If scholars with literary and narrative talent are relatively rare, those who manage to use that talent to produce books that are both hilarious and moving can be counted on a single hand. American primatologist and neurobiologist Robert Sapolsky belongs to this very select group, and his latest work, Behave, shows his mastery of the art of turning cutting-edge science into raw materials for laughter, tears and a deeper understanding of what it means to be human.
“Behave”, a catalog of more than 800 pages that is arriving in Brazil four years after the book was originally published in English, aims to summarize much of what is known about the behavioral biology of our species. As the subtitle suggests, the focus is on the biological aspects of “our best and worst” – that is, the murders, genocides and prejudices that characterize Homo sapiens, as well as the acts of cooperation, friendliness and altruism that we repeat in between experience people.
The problem with our species, notes Sapolsky, is that these two facets are interwoven in many ways. It is precisely altruism and cooperation within various human groups – from tiny groups of hunters and gatherers to states with millions of citizens in the modern world – that enable discrimination and warfare to be used against those outside these groups. It is common for people to say they don’t like violence – but in general this objection only relates to the “wrong” type of brawl. When violence is the “right” kind, against those who “deserve” it, it is common for many people to worship it, he says.
As a professor at the prestigious Stanford University in California, Sapolsky spent several years studying the behavior of a baboon community in East Africa (this is the primatological side of his curriculum, touchingly described in the book “Memories of a Primate”).
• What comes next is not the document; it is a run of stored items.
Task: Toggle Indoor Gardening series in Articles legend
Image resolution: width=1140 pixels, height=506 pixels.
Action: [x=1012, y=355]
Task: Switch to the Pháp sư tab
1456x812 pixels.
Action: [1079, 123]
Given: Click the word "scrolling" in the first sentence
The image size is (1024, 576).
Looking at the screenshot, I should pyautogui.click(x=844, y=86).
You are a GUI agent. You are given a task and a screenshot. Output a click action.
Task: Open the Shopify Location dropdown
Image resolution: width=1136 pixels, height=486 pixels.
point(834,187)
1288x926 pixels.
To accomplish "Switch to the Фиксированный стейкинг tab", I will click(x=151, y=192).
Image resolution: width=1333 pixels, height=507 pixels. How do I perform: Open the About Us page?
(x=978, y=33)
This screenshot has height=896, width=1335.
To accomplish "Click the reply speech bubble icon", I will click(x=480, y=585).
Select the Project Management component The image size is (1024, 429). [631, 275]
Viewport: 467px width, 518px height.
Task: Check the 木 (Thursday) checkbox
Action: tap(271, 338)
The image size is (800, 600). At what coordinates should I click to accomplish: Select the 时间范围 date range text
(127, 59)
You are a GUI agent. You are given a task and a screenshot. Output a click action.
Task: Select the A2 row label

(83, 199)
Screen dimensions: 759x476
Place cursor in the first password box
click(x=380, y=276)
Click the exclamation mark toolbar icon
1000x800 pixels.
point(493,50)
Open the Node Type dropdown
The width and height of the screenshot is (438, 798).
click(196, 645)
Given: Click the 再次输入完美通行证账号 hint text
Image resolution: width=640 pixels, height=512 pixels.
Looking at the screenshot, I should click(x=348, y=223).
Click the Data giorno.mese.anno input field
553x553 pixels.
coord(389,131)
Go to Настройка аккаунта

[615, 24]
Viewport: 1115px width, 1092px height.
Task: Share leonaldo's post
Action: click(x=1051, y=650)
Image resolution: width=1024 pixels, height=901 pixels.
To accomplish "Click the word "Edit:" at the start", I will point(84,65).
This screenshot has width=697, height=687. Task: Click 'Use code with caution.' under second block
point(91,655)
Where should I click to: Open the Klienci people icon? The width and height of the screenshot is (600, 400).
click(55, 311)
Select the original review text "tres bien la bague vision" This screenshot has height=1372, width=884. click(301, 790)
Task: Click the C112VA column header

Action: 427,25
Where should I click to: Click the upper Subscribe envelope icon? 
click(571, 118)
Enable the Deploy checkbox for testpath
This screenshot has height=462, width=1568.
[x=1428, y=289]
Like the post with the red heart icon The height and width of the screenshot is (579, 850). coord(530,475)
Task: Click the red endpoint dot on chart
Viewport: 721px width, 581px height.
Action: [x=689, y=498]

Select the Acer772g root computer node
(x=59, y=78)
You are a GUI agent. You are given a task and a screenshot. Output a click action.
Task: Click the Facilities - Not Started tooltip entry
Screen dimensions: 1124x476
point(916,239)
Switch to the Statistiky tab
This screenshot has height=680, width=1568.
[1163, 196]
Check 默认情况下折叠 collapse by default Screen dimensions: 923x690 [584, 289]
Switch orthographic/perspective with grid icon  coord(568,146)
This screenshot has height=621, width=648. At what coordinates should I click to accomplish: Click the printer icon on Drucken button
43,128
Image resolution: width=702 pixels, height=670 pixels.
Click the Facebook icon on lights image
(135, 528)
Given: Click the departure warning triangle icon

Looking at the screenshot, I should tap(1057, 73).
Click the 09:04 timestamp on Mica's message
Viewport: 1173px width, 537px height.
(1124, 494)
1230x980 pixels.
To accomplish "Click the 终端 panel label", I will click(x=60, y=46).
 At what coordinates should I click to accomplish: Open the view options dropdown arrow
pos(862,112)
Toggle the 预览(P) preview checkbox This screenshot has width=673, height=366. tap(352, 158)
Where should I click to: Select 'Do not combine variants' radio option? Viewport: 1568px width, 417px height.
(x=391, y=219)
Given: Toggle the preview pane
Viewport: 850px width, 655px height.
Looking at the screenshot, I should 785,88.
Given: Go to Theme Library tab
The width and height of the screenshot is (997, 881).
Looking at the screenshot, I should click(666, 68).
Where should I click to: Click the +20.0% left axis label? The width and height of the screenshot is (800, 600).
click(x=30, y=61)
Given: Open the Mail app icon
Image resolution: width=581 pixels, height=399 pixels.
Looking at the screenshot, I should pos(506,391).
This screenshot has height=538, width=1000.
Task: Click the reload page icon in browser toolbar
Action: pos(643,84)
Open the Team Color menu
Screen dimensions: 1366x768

Rather than just documenting the Machiavellian intrigues that characterize the surprisingly complex animal society, the researcher also uses blood and other tissue samples from baboons to document how their hormones and other molecules affect the behavior and status of monkeys – and vice versa.
This scientific double life is one of the great virtues of the book because it gives Sapolsky the intellectual discipline to look at human behavior (large primates of African descent, it’s always good to remember) from multiple explanatory angles.
Social and behavioral psychology, neuroscience, endocrinology, genomics, anthropology, and archeology, among other branches of knowledge, provide important insights into understanding why we do what we do, and it is the complexity of the interaction between these factors that explains the strange dual personality the kind. Man in his best and worst form. Nothing is more misleading than pointing out a single gene, hormone, or part of the brain that is responsible for complex behaviors, he says.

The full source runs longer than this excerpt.